In the sea there are perhaps even more creatures which use some form of mimicry. In the deep sea, anglerfish are famous for having at least one long filament sprouting from the head which they can dangle in front of their mouths to appear like a small and vulnerable little creature. The use of bioluminescence can make this even more effective, drawing other fish in close enough for the anglerfish to snatch with its giant jaws. Similarly, some species of turtle and catfish have developed strange, long tongue extensions that lure prey into becoming an easy catch.

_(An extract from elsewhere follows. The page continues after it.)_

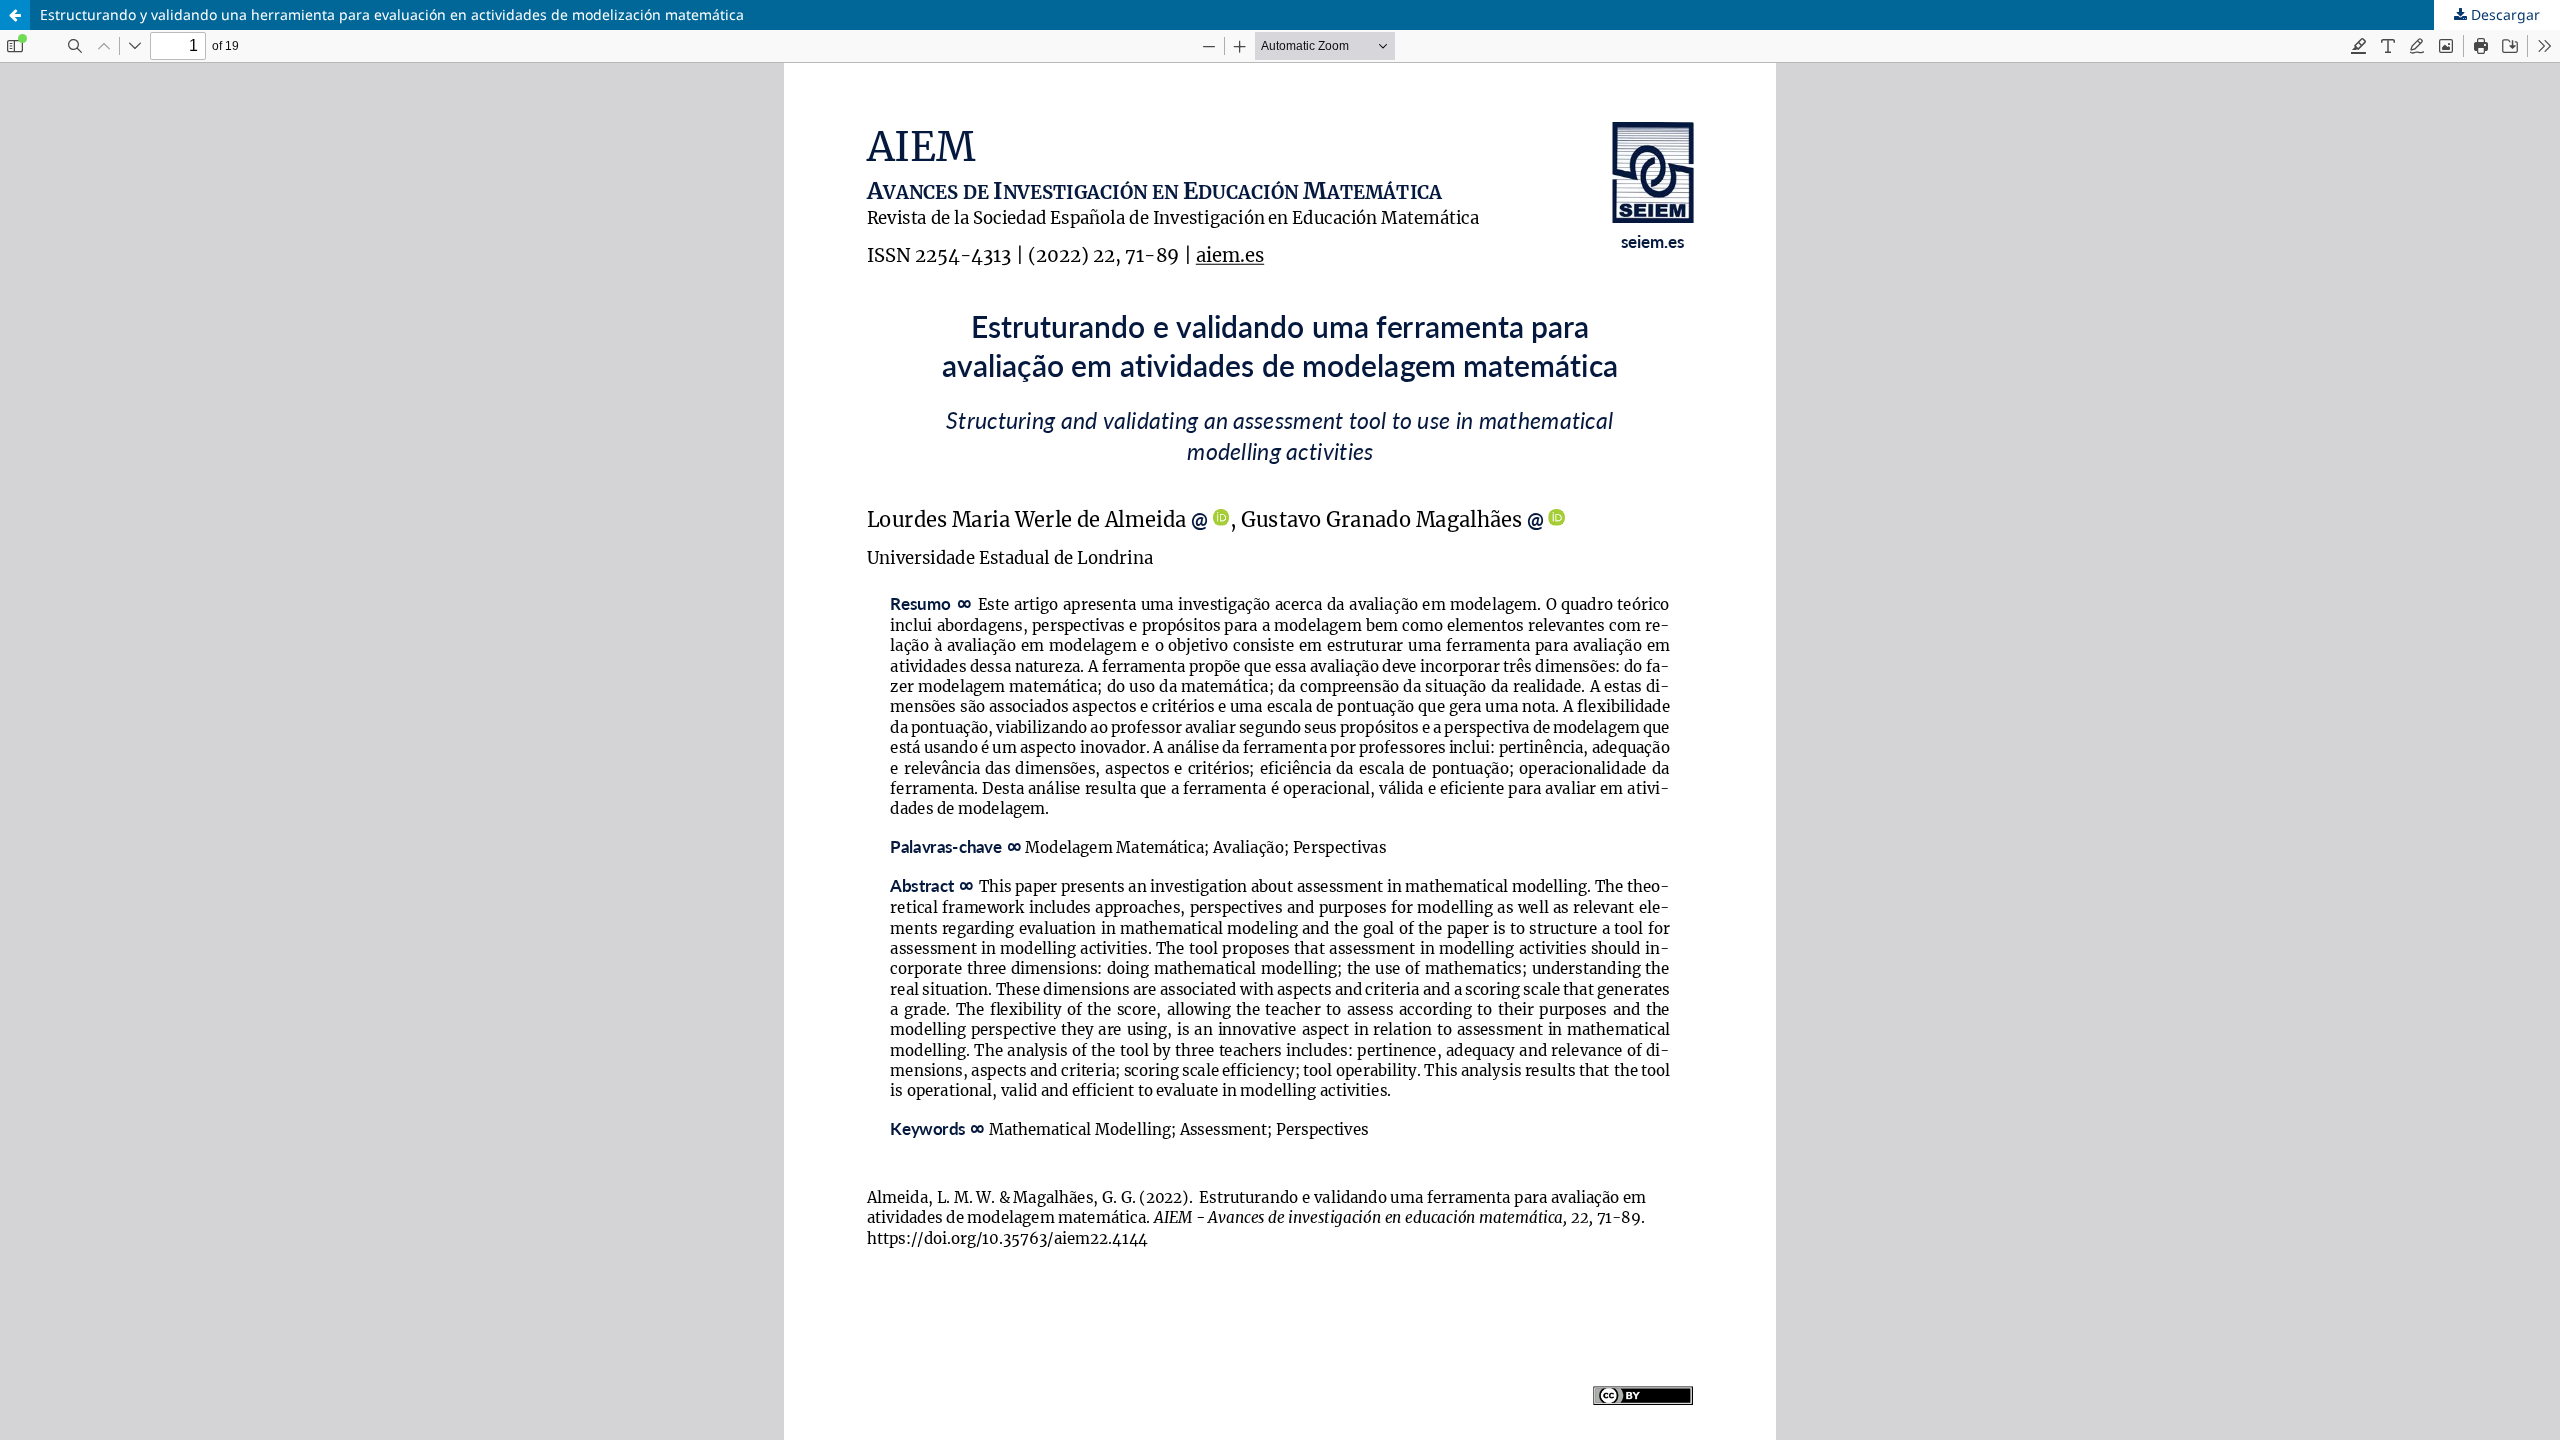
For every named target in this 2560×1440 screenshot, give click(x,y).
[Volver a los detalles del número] (15, 15)
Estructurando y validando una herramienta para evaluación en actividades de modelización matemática (392, 14)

But none of this really compares to the extraordinary abilities of the mimic octopus. In fact, the nearest comparison might be another mollusk we have written about – the flamboyant cuttlefish. The flamboyant cuttlefish will also assume other shapes in its attempts to intimidate, confuse or fool predators or prey, and does even more extraordinary things with its chromatophores. The big difference is that a cuttlefish can only go so far in its shape shifting, thanks to its central cuttlebone, a kind of internal shell which gives it an essential shape. The mimic octopus lacks any such rigid structure and is thus far more flexible in its shape-shifting.
That means that for now the mimic octopus is almost certainly the most impressive shape-shifter on our planet. Or, at least, the most impressive one we have detected. There is always the possibility that we come into contact with others all the time, but they’re so good at their job that we simply haven’t worked it out.